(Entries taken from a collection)
┌────────

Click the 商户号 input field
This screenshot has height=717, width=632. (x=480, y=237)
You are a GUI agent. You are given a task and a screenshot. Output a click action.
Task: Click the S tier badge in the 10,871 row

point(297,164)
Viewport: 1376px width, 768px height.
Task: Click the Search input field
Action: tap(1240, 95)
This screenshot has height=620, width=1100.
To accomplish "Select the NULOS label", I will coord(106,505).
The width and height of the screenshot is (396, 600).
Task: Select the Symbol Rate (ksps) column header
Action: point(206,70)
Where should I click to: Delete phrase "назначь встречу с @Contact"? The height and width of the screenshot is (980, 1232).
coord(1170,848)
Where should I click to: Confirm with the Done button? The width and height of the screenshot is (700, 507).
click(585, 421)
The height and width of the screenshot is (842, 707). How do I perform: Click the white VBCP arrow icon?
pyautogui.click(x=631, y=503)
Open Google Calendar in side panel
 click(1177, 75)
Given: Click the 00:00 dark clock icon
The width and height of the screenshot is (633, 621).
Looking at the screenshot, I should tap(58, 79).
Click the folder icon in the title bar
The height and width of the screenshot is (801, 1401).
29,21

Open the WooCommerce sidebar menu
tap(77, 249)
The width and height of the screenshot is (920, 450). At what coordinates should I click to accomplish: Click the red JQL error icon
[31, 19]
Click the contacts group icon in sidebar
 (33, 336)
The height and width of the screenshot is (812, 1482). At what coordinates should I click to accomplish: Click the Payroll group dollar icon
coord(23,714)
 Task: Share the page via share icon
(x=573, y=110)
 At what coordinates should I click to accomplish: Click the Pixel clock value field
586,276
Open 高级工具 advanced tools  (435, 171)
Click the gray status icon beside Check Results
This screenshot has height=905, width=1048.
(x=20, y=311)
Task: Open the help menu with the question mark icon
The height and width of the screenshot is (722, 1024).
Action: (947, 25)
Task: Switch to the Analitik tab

└────────

§ TASK ITEM
What is needed is the data above, output in full and exactly as it stands.

§ RESULT
Click the 商户号 input field
This screenshot has height=717, width=632. (x=480, y=237)
You are a GUI agent. You are given a task and a screenshot. Output a click action.
Task: Click the S tier badge in the 10,871 row

point(297,164)
Viewport: 1376px width, 768px height.
Task: Click the Search input field
Action: tap(1240, 95)
This screenshot has height=620, width=1100.
To accomplish "Select the NULOS label", I will coord(106,505).
The width and height of the screenshot is (396, 600).
Task: Select the Symbol Rate (ksps) column header
Action: point(206,70)
Where should I click to: Delete phrase "назначь встречу с @Contact"? The height and width of the screenshot is (980, 1232).
coord(1170,848)
Where should I click to: Confirm with the Done button? The width and height of the screenshot is (700, 507).
click(585, 421)
The height and width of the screenshot is (842, 707). How do I perform: Click the white VBCP arrow icon?
pyautogui.click(x=631, y=503)
Open Google Calendar in side panel
 click(1177, 75)
Given: Click the 00:00 dark clock icon
The width and height of the screenshot is (633, 621).
Looking at the screenshot, I should tap(58, 79).
Click the folder icon in the title bar
The height and width of the screenshot is (801, 1401).
29,21

Open the WooCommerce sidebar menu
tap(77, 249)
The width and height of the screenshot is (920, 450). At what coordinates should I click to accomplish: Click the red JQL error icon
[31, 19]
Click the contacts group icon in sidebar
 (33, 336)
The height and width of the screenshot is (812, 1482). At what coordinates should I click to accomplish: Click the Payroll group dollar icon
coord(23,714)
 Task: Share the page via share icon
(x=573, y=110)
 At what coordinates should I click to accomplish: Click the Pixel clock value field
586,276
Open 高级工具 advanced tools  (435, 171)
Click the gray status icon beside Check Results
This screenshot has height=905, width=1048.
(x=20, y=311)
Task: Open the help menu with the question mark icon
The height and width of the screenshot is (722, 1024).
Action: (947, 25)
Task: Switch to the Analitik tab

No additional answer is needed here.